The PEC-Linker RC+
The PEC-Linker RC+ generation reflects the latest advancements in catch-and-release methodologies (Figure 1). All three construction blocks are optimized and tailored to allow general applicability as well as reliable and highly efficient purification and modification experience for the user.
![PEC-Linker RC+](https://www.gyrosproteintechnologies.com/hs-fs/hubfs/GPT/pdfs/1-PTI/PurePep%20EasyClean%20Purifications%20Kits/images/PEC-Linker%20RC+.png?width=400&height=123&name=PEC-Linker%20RC+.png)
Figure 1. Molecular structure of the PEC-LInker RC+.
- Remove the Boc protecting group during the acid treatment for cleavage from the SPPS resin. The activated amino-oxy function serves as the anchor to the activated filter material.
- A Bromo-substituted para azido-benzyl carbamate acts a the cleavable unit and represents the heart of the PEC-Linker RC+. The construction enables a well-balanced stability behavior, depending on the pH of the medium: Reducing the azide to an amine sensitizes the linker to cleavage. However, the fracture does not occur at neutral pH enabling wash out of by-products formed during reduction. Finally, the treatment of the safety-release system with weak acids liberates the peptide through an acid-catalyzed 1,6-elimination.
- The para-nitrophenol represents an ideal leaving group with precisely tuned reactivity and storage stability.
PEC-Linker RC+ in action
The general scheme of PEC purification by catch-and-release consists of six steps shown in Figure 2.
![Detailed scheme of the PEC process using the PEC-Linker RC+.](https://www.gyrosproteintechnologies.com/hs-fs/hubfs/GPT/pdfs/1-PTI/PurePep%20EasyClean%20Purifications%20Kits/images/Detailed%20scheme%20of%20the%20PEC%20process%20using%20the%20PEC-Linker%20RC+..png?width=1000&height=149&name=Detailed%20scheme%20of%20the%20PEC%20process%20using%20the%20PEC-Linker%20RC+..png)
Figure 2. Detailed scheme of the PEC process using the PEC-Linker RC+.
- Couple the PEC-Linker to the target peptide at the end of the solid-phase peptide synthesis (SPPS). Capping after each amino acid coupling cycle to ensures the selective coupling on the target full-length sequence.

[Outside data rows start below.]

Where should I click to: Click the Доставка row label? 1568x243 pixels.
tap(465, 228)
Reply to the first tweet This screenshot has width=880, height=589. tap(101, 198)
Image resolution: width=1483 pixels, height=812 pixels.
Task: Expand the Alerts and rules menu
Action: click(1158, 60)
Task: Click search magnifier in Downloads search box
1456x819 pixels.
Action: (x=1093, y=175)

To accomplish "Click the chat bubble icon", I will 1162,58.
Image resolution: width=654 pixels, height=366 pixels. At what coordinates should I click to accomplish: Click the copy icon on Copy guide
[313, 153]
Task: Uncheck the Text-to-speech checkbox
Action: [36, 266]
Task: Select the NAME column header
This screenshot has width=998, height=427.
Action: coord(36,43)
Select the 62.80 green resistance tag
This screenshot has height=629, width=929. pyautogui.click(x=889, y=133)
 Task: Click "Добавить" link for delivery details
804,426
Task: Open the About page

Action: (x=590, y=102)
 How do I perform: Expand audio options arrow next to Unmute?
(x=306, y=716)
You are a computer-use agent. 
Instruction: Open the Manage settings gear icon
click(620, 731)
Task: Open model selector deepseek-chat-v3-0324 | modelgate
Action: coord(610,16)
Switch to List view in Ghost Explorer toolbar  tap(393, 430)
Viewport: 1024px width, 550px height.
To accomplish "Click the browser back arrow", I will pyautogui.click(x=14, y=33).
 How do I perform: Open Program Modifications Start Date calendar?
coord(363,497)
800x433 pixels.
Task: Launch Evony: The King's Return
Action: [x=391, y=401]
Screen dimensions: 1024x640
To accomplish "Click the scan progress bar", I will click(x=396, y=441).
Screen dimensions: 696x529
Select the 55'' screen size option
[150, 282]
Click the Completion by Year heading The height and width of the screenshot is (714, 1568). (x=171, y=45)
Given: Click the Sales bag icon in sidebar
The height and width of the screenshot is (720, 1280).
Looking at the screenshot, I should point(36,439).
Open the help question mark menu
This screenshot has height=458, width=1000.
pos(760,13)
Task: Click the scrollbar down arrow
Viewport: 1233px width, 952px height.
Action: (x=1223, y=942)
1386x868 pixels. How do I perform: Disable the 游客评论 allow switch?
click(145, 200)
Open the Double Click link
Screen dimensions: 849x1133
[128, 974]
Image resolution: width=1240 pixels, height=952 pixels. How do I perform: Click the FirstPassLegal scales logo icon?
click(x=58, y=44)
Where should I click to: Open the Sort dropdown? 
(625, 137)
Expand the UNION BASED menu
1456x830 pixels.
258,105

- Cleave the peptide from the SPPS resin using respective TFA-cocktails.
- Immobilize through covalent capture ("Catch ") on the activated filter material in an oxime ligation.
- The covalent capture allows the washing out of unbound substances such as truncated sequences and additionally enables you to modify the bound, unprotected peptide selectively.
- Precipitate and dissolve the peptide
- a) The subsequent reduction of the PEC-Linker sensitizes the system for-safety release of the peptide.
b) Liberate the purified peptide via weak acidic induced 1,6-elimination and elution ("Release").
The activated filter material
Aldehyde-modified agarose reflects the state-of-the-art solid-phase equipment for catch-and-release methodologies. We offer an optimized agarose material (Agarose100) with high stability, and a high loading capacity of 100 µmol per mL settled resin in our current kit products.
![Microscopy image of the activated agarose filter material](https://www.gyrosproteintechnologies.com/hs-fs/hubfs/GPT/pdfs/1-PTI/PurePep%20EasyClean%20Purifications%20Kits/images/Microscopy%20image%20of%20the%20activated%20agarose%20filter%20material%20(1).png?width=400&height=300&name=Microscopy%20image%20of%20the%20activated%20agarose%20filter%20material%20(1).png)
Figure 3. Microscopy image of the activated agarose filter material.